La mujer me observaba, fascinada por mi sufrimiento.

—Los secretos siempre encuentran la forma de salir a la luz, Odvier —susurró, aunque su voz apenas me llegó en medio del caos—. Y tú estás pagando el precio de haber guardado uno demasiado tiempo.

Su nombre vibró en mi mente. El de sus hijos. Y entre ellos, Merath.

Fue entonces cuando comprendí que no podía seguir allí. Que, si moría en ese bosque, todos los hilos de la verdad se perderían para siempre. Con lo poco de energía que me quedaba, con cada músculo ardiendo y la sangre empapándole la ropa, invocó un recuerdo: la casa, la risa de su sobrina, el olor de madera y polvo antiguo.

Merath.

Me aferré a esa imagen como si fuera el último rayo de luz en la tormenta. Un destello dorado me envolvió mientras la magia élfica me arrancaba de allí, transportandome a través de un túnel de dolor insoportable hasta que, por fin, mi cuerpo se desplomó en el suelo conocido de la sala.

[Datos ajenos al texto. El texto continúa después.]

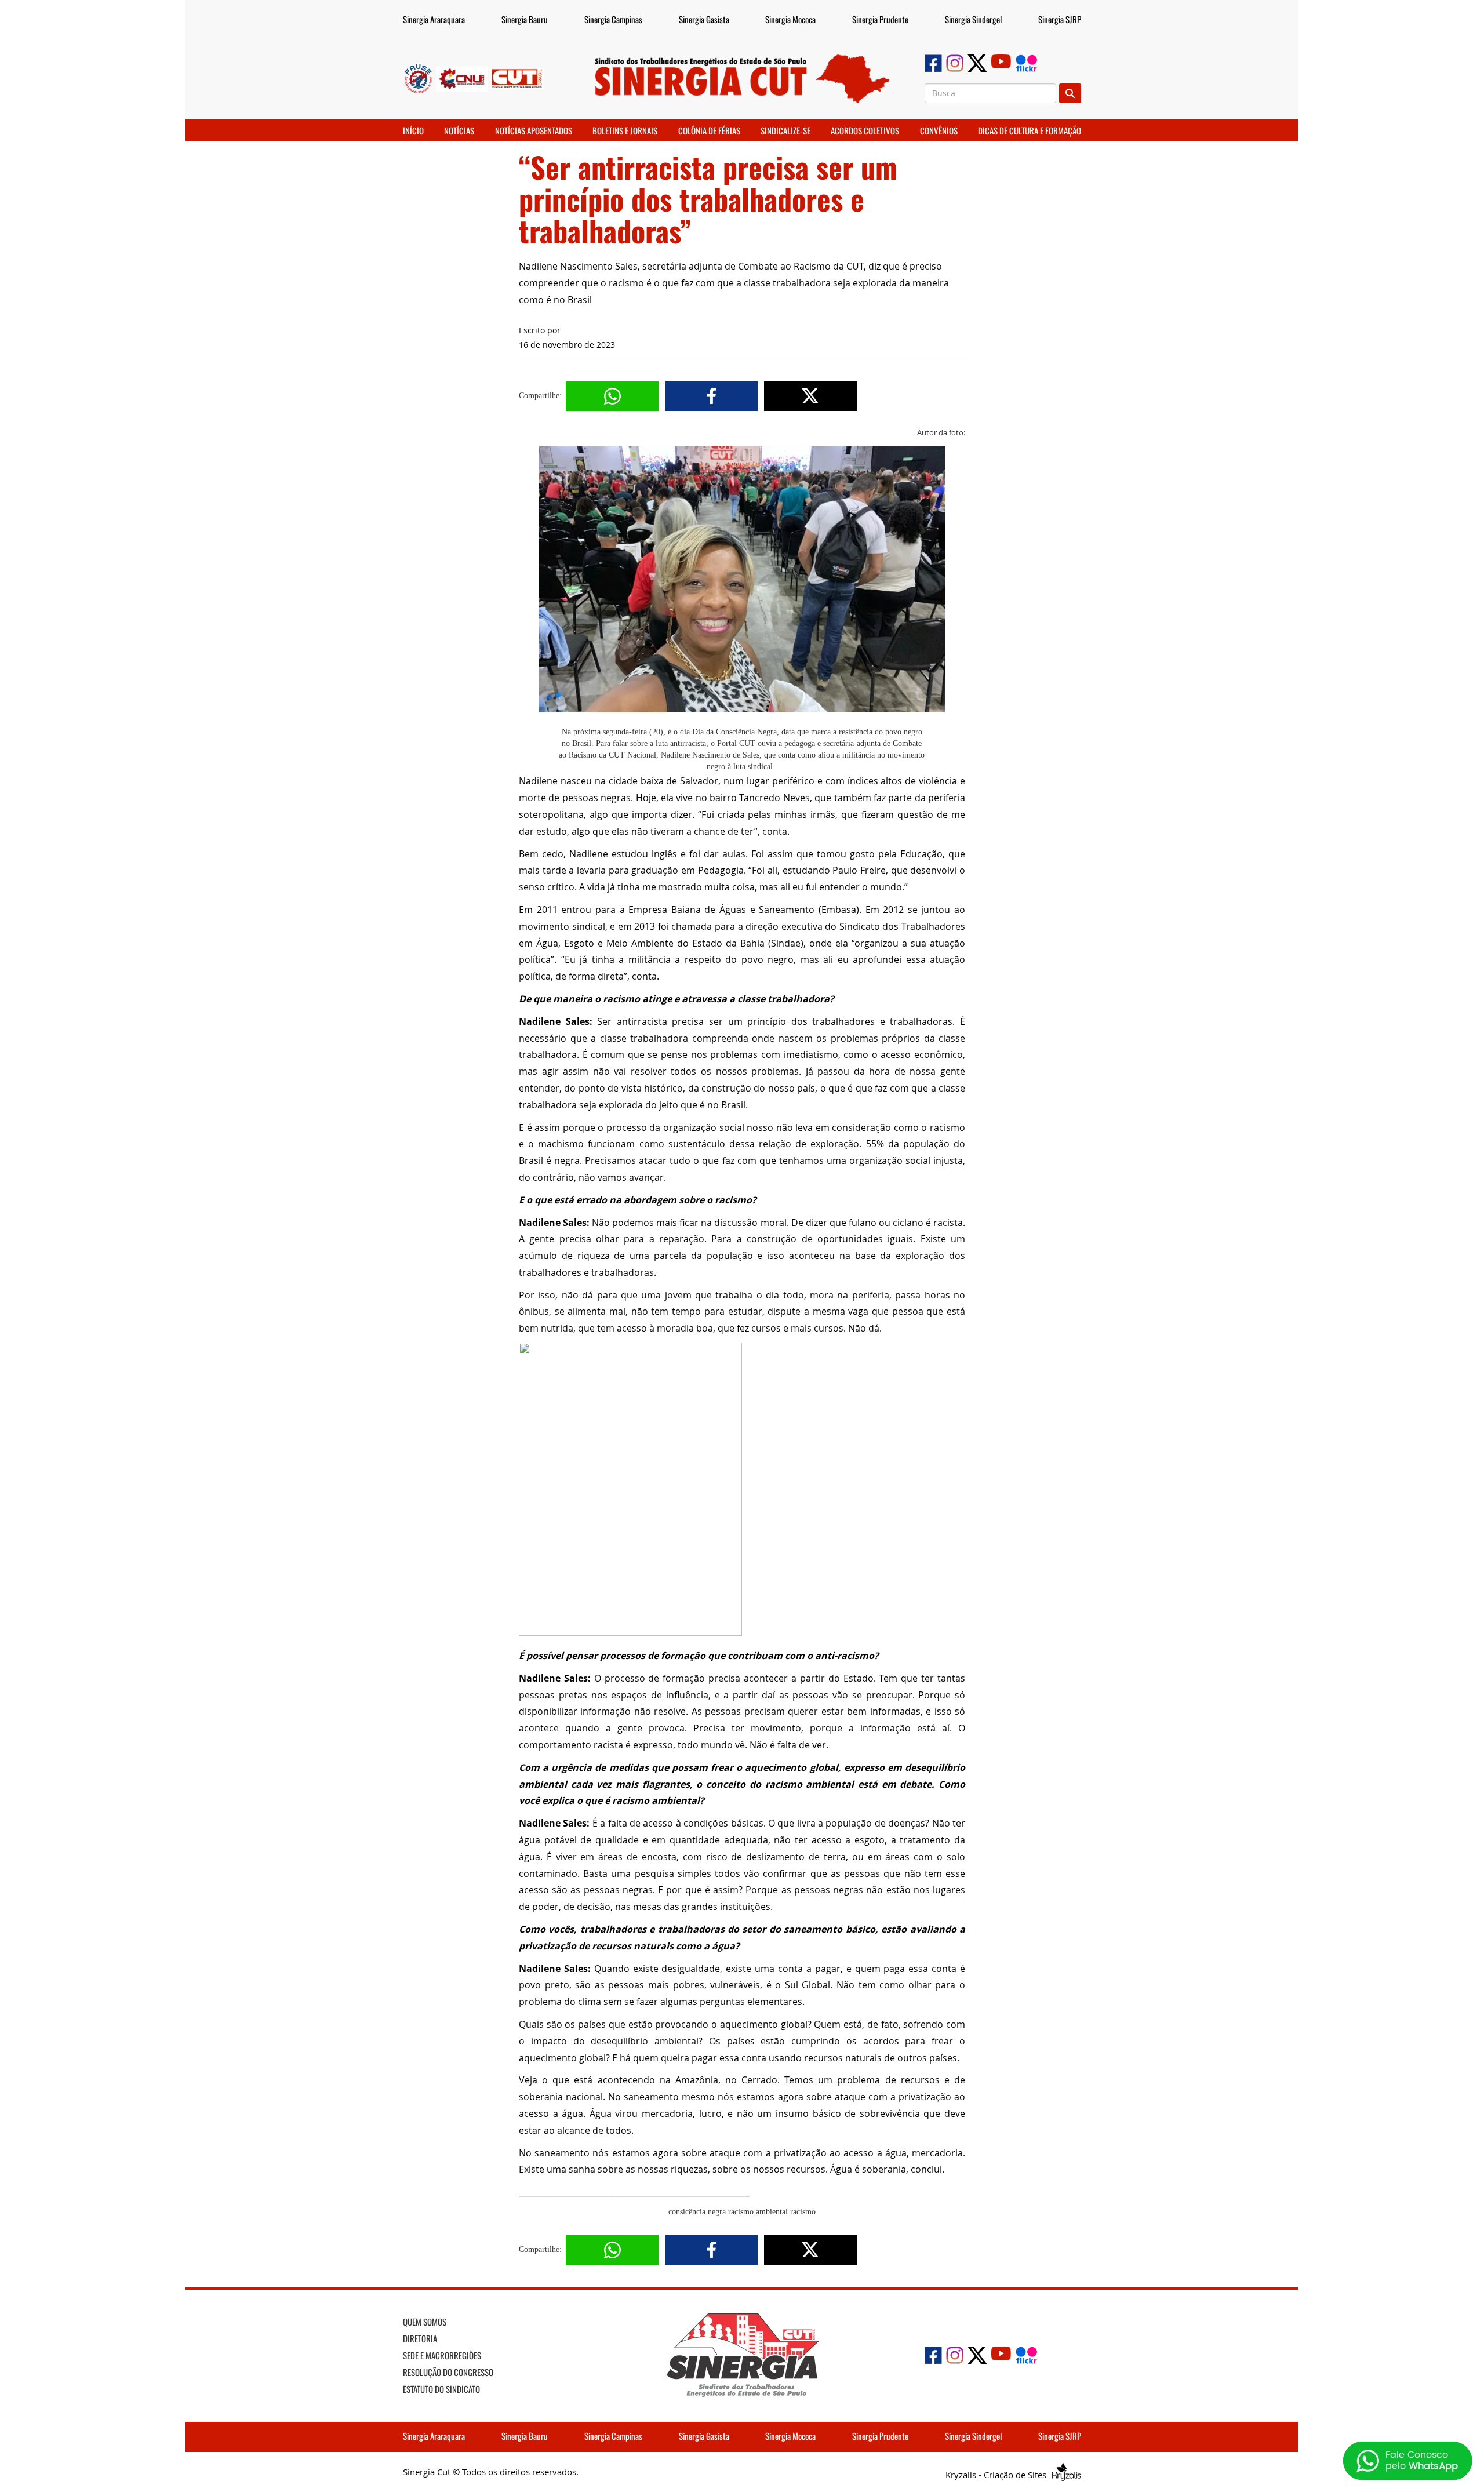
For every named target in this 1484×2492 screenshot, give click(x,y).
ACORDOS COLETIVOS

No supe cuánto tiempo pasó antes de abrir los ojos y verla frente a mí. Solo alcancé a susurrar lo único que debía quedar claro, lo único que importaba:

—Tienes… que huir…

Y la oscuridad me reclamó una vez más.

MERATH

La sala todavía tenía ese olor metálico aun cuando habían pasado horas desde que Odvier se había desplomado entre mis brazos. Con ayuda de Emma habían logrado estabilizarlo: vendas improvisadas y paños húmedos. Después lo trasladaron al cuarto de huéspedes, donde ahora descansaba, respirando con dificultad, pero vivo.